Circa 16 paesi hanno aderito al trattato, con la Colombia che si è offerta di ospitare la prima conferenza internazionale sull’eliminazione dei combustibili fossili il prossimo anno.
“Vediamo la sua rilevanza per noi”, ha detto Talia del trattato.
“Vogliamo crescere di numero per poter elaborare un trattato, oltre all’accordo di Parigi”, ha detto.
“Dobbiamo responsabilizzare i paesi industrializzati”
Anche se Tuvalu, un paese con una popolazione di meno di 10.000 abitanti, sta lottando per un’azione immediata contro il cambiamento climatico, sta anche facendo i preparativi per il suo futuro incerto, inclusa la creazione di un archivio digitale della sua cultura in modo che nulla vada perduto nel mare.

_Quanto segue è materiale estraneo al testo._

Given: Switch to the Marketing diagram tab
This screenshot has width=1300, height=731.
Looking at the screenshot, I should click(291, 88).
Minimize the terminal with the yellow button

Talia, che è anche ministro della cultura di Tuvalu, ha affermato di aver presentato all’UNESCO la richiesta preliminare formale all’UNESCO due settimane prima dell’incontro dell’UNGA affinché “l’intera Tuvalu venga inserita” nella Lista del Patrimonio Mondiale.
“Se dovessimo scomparire, cosa che non vogliamo prevedere, ma se dovesse succedere il peggio, almeno saprete che i nostri valori, la nostra cultura, il nostro patrimonio sono ben protetti”, ha detto ad Oltre La Linea.

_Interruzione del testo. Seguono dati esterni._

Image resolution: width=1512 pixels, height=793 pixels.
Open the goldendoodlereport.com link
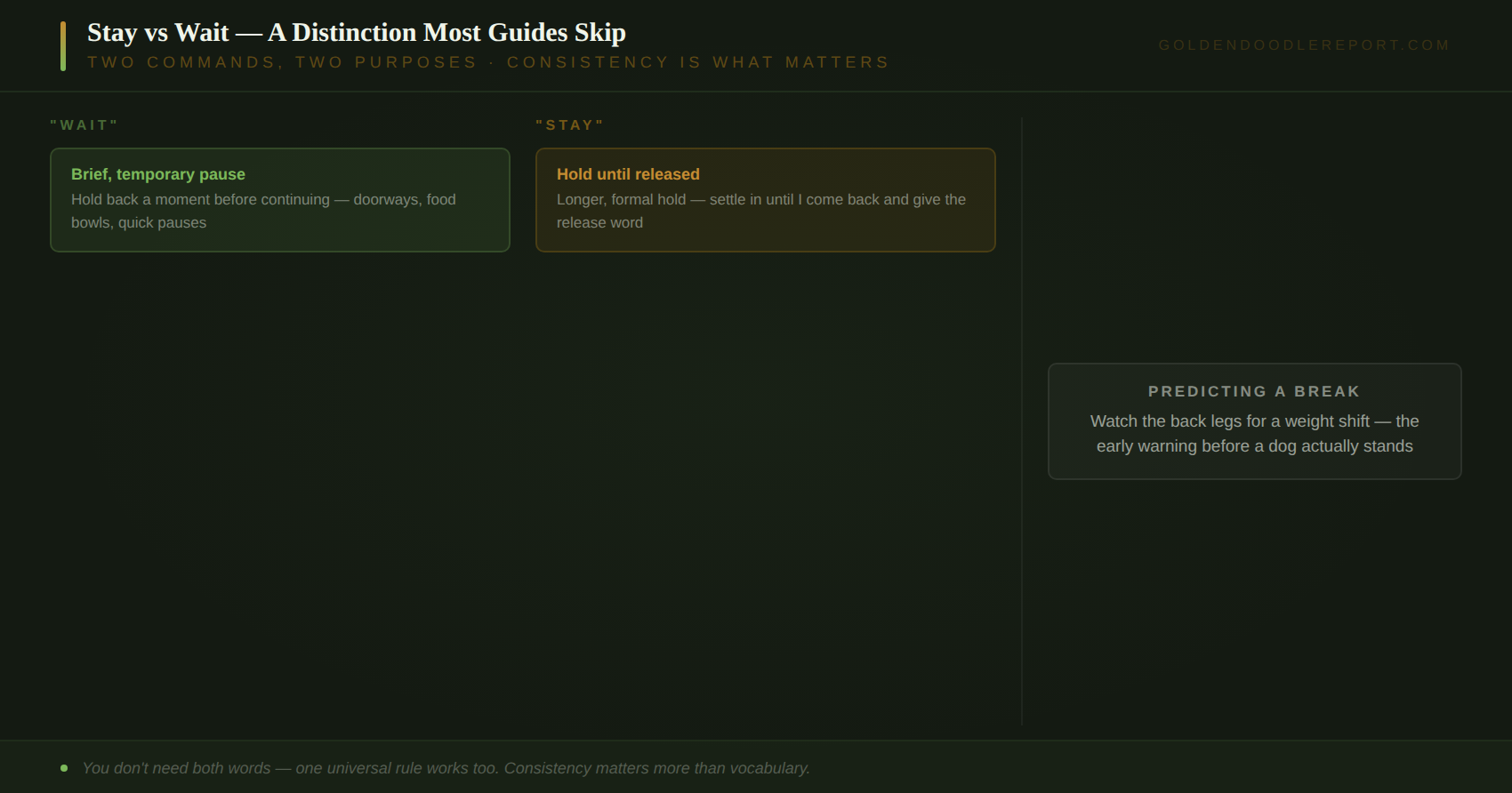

Allo stesso modo, Talia ha affermato che il suo Paese non vede il patto di cooperazione del 2023 con l’Australia, che include anche il primo visto di migrazione al mondo legato ai cambiamenti climatici, come un’indicazione che il futuro dell’isola è segnato.
“Non considero l’Accordo Falepili come un modo per sfuggire al problema del cambiamento climatico, ma piuttosto come un percorso”, ha detto.
“Un percorso che permetterà alla nostra gente di Tuvalu di ricevere una buona istruzione, formazione e poi tornare a casa”, ha detto, riferendosi all’accordo che dà ad alcuni Tuvaluani l’accesso all’istruzione, all’assistenza sanitaria e ai viaggi illimitati in Australia.
Il testo dell’accordo comprende il riconoscimento da parte di entrambe le parti che “lo stato e la sovranità di Tuvalu continueranno, e i diritti e i doveri ad esso inerenti saranno mantenuti, nonostante l’impatto dell’innalzamento del livello del mare legato ai cambiamenti climatici”.
Talia ha anche affermato che una recente sentenza della massima corte delle Nazioni Unite, la Corte internazionale di giustizia (ICJ) dell’Aia, ha dichiarato che gli stati hanno la responsabilità di affrontare il cambiamento climatico cooperando per ridurre le emissioni, dando seguito agli accordi sul clima e proteggendo le popolazioni vulnerabili e gli ecosistemi dai danni.
La sentenza della Corte Internazionale di Giustizia “ha davvero cambiato l’intero contesto dei dibattiti sul cambiamento climatico”, ha detto Talia.
“La Corte Suprema ha parlato, la Corte Suprema ha emesso la sentenza”, ha detto riferendosi al caso, che è stato portato davanti alla Corte Internazionale di Giustizia dal vicino di Tuvalu, Vanuatu.
“Quindi è solo una questione di come vivremo questo, o come lo integreremo, nelle nostre politiche climatiche”, ha detto.
“Dobbiamo ritenere i paesi industrializzati responsabili delle loro azioni”, ha aggiunto.